--- Records provided Enclosed Below ---

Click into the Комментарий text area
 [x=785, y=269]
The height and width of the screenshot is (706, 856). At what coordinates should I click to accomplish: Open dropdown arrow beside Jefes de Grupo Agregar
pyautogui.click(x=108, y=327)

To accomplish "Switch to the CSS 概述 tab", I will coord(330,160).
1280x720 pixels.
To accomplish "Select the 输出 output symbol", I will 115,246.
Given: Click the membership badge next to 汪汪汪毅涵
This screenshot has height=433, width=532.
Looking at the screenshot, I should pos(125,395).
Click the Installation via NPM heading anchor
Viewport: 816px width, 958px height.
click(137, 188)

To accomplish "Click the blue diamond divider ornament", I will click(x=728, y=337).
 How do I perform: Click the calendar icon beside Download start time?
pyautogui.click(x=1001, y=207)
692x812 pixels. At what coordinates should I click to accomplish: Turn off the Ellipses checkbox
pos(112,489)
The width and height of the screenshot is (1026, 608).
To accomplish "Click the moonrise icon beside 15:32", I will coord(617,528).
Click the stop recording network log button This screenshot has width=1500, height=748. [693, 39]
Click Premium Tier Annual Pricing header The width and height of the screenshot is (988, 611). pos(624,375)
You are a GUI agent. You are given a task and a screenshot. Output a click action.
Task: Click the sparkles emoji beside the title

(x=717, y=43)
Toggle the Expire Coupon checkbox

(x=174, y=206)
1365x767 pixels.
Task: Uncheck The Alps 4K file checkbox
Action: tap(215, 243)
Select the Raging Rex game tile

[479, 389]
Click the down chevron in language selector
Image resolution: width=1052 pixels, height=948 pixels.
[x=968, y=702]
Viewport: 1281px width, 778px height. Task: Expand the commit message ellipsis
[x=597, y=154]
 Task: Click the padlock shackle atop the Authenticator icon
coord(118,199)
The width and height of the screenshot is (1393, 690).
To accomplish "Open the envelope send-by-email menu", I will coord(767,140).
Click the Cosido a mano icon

--- End of Enclosed Records provided ---

Nothing beyond the line containing "1280x720 pixels." is to be output; the lines above, from the first one onward to that line, are to be transcribed exactly.

Click into the Комментарий text area
 [x=785, y=269]
The height and width of the screenshot is (706, 856). At what coordinates should I click to accomplish: Open dropdown arrow beside Jefes de Grupo Agregar
pyautogui.click(x=108, y=327)

To accomplish "Switch to the CSS 概述 tab", I will coord(330,160).
1280x720 pixels.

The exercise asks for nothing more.